Taïwan demande, en vain, à bénéficier d'un simple poste d'observateur à l'Organisation mondiale de la santé (OMS) afin de partager son expertise et de faire avancer la lutte contre cette pandémie. Que pense la diplomatie française de cette demande ?
La réforme du franc CFA est une étape préalable au projet de monnaie unique de la CEDEAO. Les pays de la Communauté ont évoqué l'année 2020 pour la création de l'éco, mais sans fixer de calendrier précis. Réunis le 7 septembre à Niamey, les chefs d'État et de gouvernement de la région ont acté le report, inéluctable car il ne reste plus que quatre mois pour lancer la monnaie unique de la CEDEAO, un délai bien court alors qu'il faut encore créer la banque centrale fédérale, préciser le régime de change de la nouvelle monnaie, sans compter les nécessaires démarches administratives et informatiques liées au changement de devise et à la fabrication de pièces et de billets.
Alors que le calendrier électoral à venir dans plusieurs pays de la région s'annonce chargé – je pense à la Côte d'Ivoire, au Burkina Faso, à la Guinée, et au Niger – et peu propice à une telle réforme, quand celle-ci verra-t-elle le jour ? Quel regard portez-vous sur ce grand cycle électoral ouest-africain qui rythmera la fin de l'année et dont les enjeux sont conséquents ?
Je ne cesserai jamais de louer les efforts humains, techniques et financiers consentis par le Quai d'Orsay pour le rapatriement de nos compatriotes bloqués à l'étranger. Plus de 50 000 ont déjà été rapatriés d'Algérie. Certains d'entre eux, qui ont des véhicules, sont toujours bloqués. Ils doivent soit décider d'abandonner leur véhicule en douane pour pouvoir rentrer en avion et revenir le chercher ensuite, soit le charger sur un cargo, soit attendre l'ouverture des frontières ou un bateau de rapatriement. Quelles solutions s'offrent-elles à eux ? Peut-on leur envoyer des bateaux ?
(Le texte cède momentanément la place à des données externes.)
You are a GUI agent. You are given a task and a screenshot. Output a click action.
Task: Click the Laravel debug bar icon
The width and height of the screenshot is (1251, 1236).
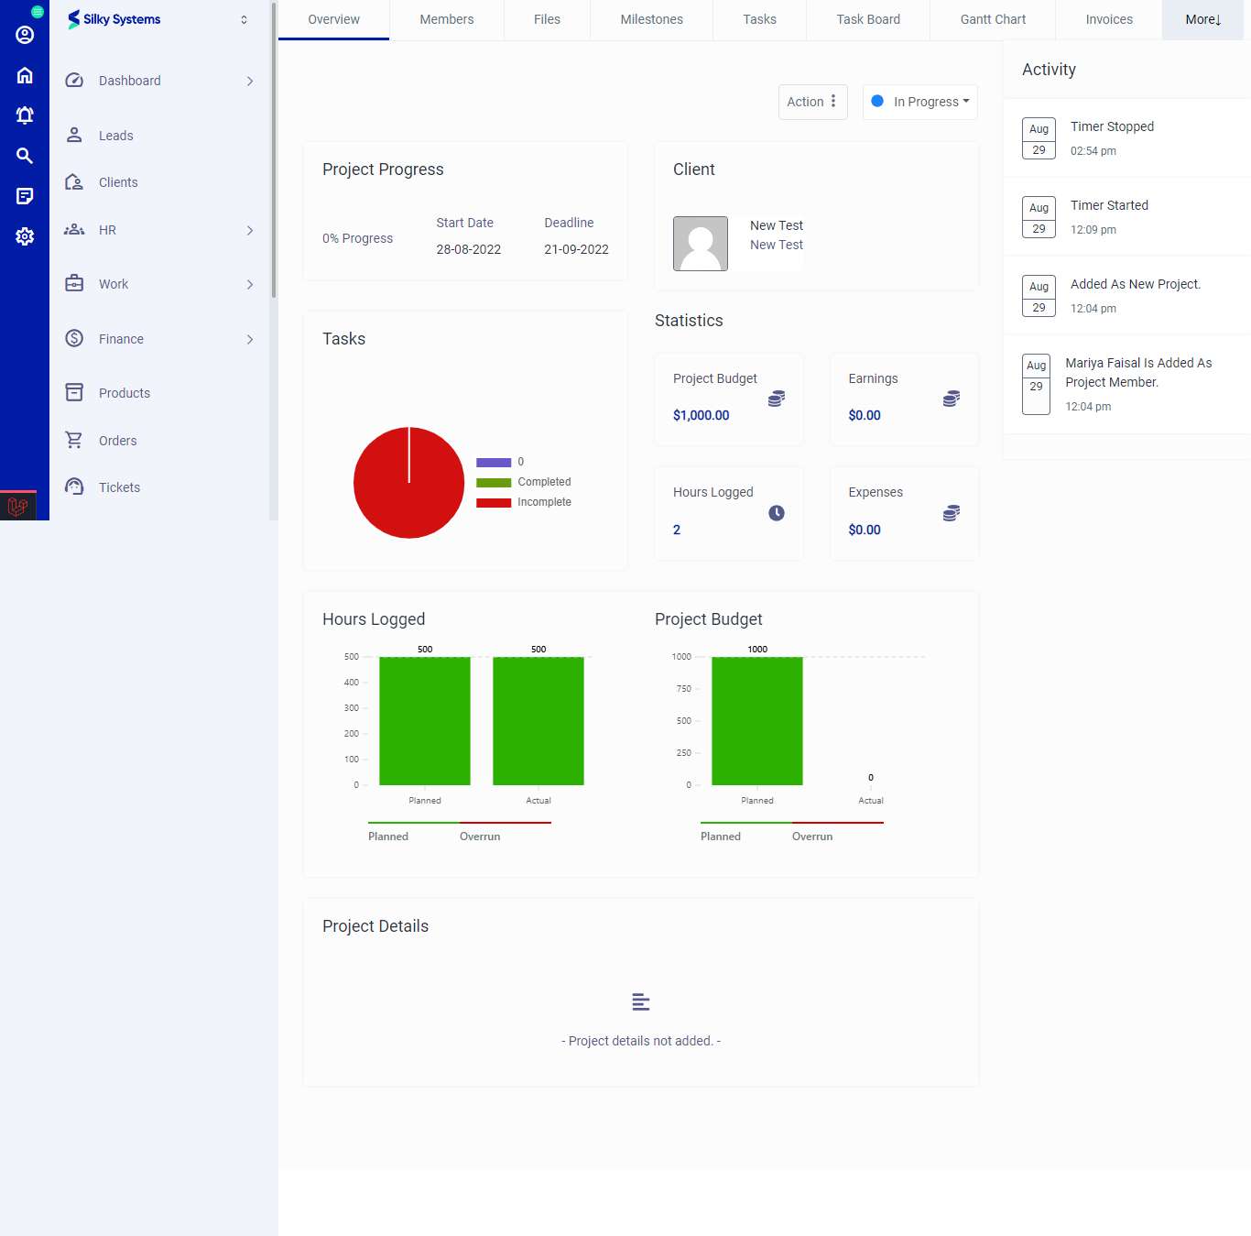(x=17, y=506)
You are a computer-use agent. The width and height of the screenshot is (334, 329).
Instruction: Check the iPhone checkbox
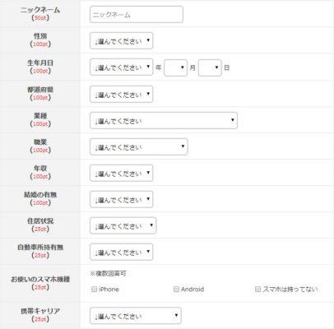[94, 289]
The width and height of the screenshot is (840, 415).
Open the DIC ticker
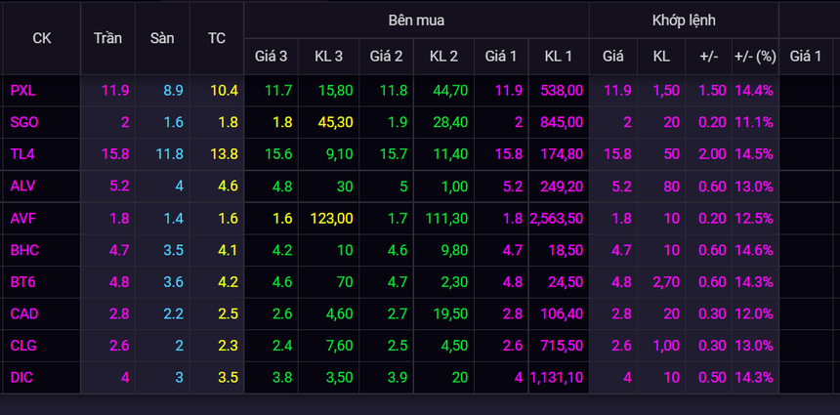coord(21,377)
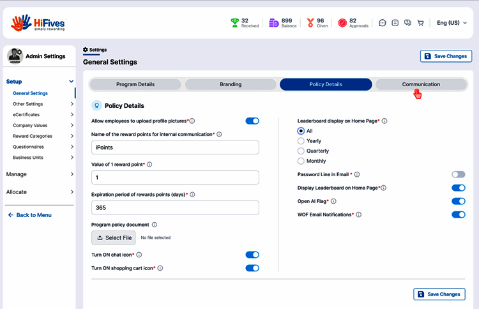Viewport: 479px width, 309px height.
Task: Click the Balance coins icon
Action: pos(273,23)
Enfin, j'ai eu le plaisir de rencontrer Mme Béatrice le Fraper du Hellen, ambassadrice de la France en Libye. Est-il prévu de rouvrir notre ambassade ?
La faillite économique, politique, morale du Liban a un nom. Le responsable, nous le connaissons : c'est le Hezbollah (Exclamations). Ce pseudo-parti de Dieu et véritable organisation terroriste, mafieuse, à la solde de l'Iran, prend en otage le Liban depuis trente ans. Hélas, vous n'avez pas prononcé son nom dans votre propos liminaire, monsieur le ministre.
Le Hezbollah est directement responsable de l'explosion du 4 août à Beyrouth qui a causé la mort de deux cents personnes. C'est lui qui a reçu de l'Iran des centaines de tonnes de nitrate d'ammonium en 2013-2014, selon le quotidien allemand Die Welt. Le Premier ministre israélien a dévoilé la semaine dernière devant l'Assemblée générale des Nations unies la présence de dépôts d'armes toujours situés en plein Beyrouth.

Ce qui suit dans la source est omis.